Wednesday, November 29, 2006

A Gift of Anything

Money and gifts aren't everything, I know, but boy do I wish I had some right now. I spend my days (in between the drudgery of work) looking at www.figleaves.com and www.lovehoney.com and dreaming of all the beautiful and bad things I could own. As a woman in want of a good man, I suppose I ought to be making great efforts to be glamorous and sexy and chic. Well, if I could I would, but right now all I have are two pairs of trousers that fit (one hem loose, one bottoms torn), one pair of nice boots (agony) and my beloved trainers are leaking water faster than the titanic. My one swimming cozzie (a proper old timer) - an essential item for the not-getting-totally-fat regime - is losing elastic at a rate of knots, and is starting to sag in a most unflattering fashion. Don't even get me started on the supposed "secret support". It may still be secret, but fucking support it doesn't. My pants all seem to have turned one slightly indeterminate and turgid colour in the wash. The only thing left in my wardrobe that could be declared even slightly "hot" is my cute lacy pink and black bra and pants set, which I haven't yet managed to destroy in the cleaning process. And let's be frank, no bloke gives a flying fuck whether I wear them or not, so I might as well leave them in the drawer to gather dust, and stick to all the grey and sagging crap that seems to match my general mood right now.

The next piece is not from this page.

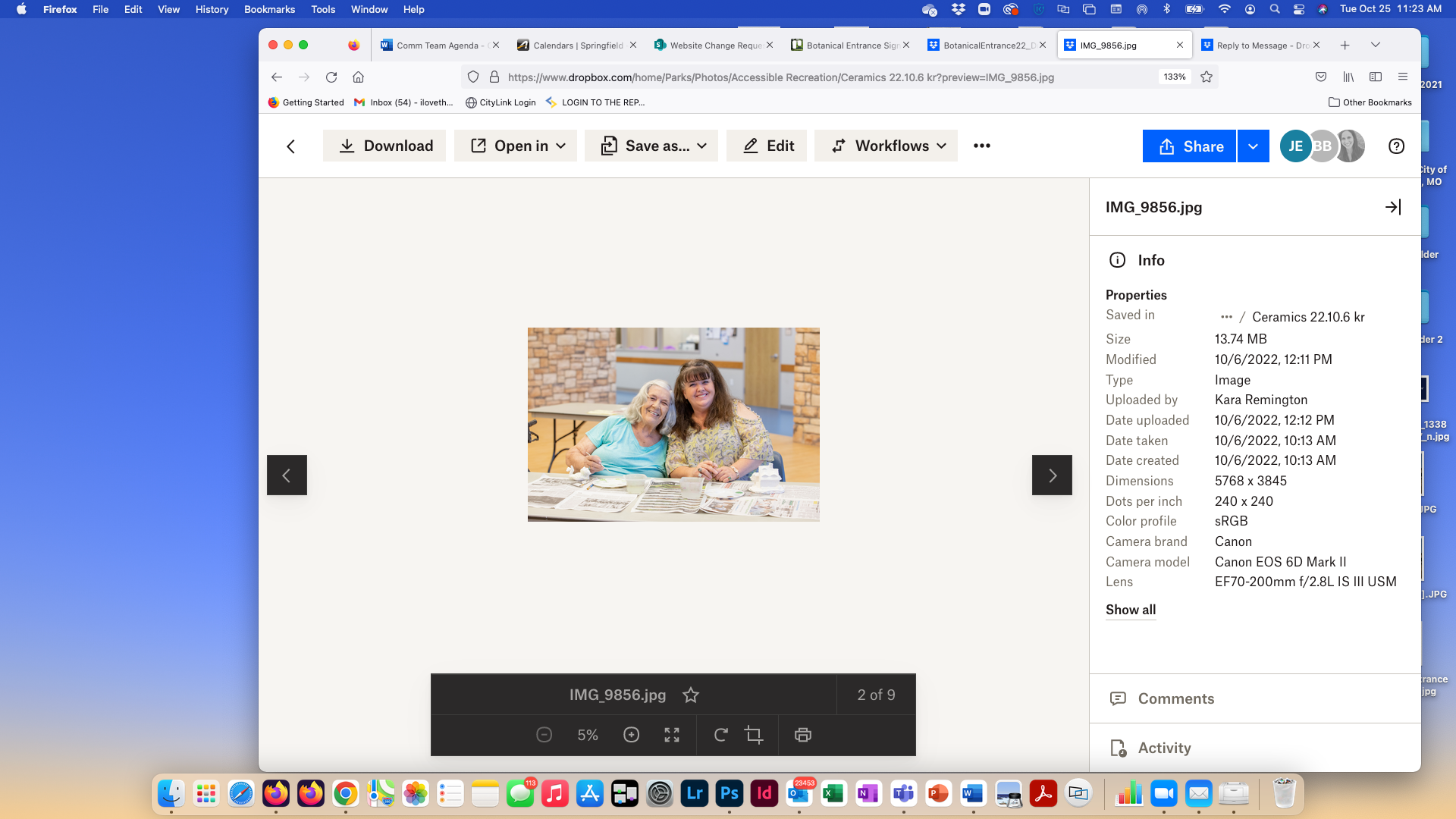Click the rotate image icon
The width and height of the screenshot is (1456, 819).
click(x=720, y=734)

For Monky (and myself, as I love this) a little poem in honour of the above theme. Oh I wish...

With a Gift of Rings

It was no costume jewellery I sent:
True stones cool to the tongue, their settings ancient,
Their magic evident.
Conceal your pride, accept them negligently
But, naked on your couch, wear them for me.

Robert Graves

1 Comments:

Blogger TheMightyDing said...

Amen Monky. At the moment, I'm just fizzing with tension. Fuck and bollocks and bugger seems to sum it up nicely.

Glad you know and like that poem. That is a sweet and sexy little verse, if I ever saw one. I thoroughly recommend "Goodbye to All That" by Robert Graves, which is an autobiography of his experiences in the First World War. A very witty, poignant, and poetic record of a pretty horrible time. For me, the 20's and 30's produced some of my favourite writing. My list of fave post-war witterings:

* T.S.Eliot - The Wasteland
* Ernest Hemingway - A Farewell to Arms
* ALL-TIME FAVOURITE: F.Scott Fitzgerald - The Great Gatsby.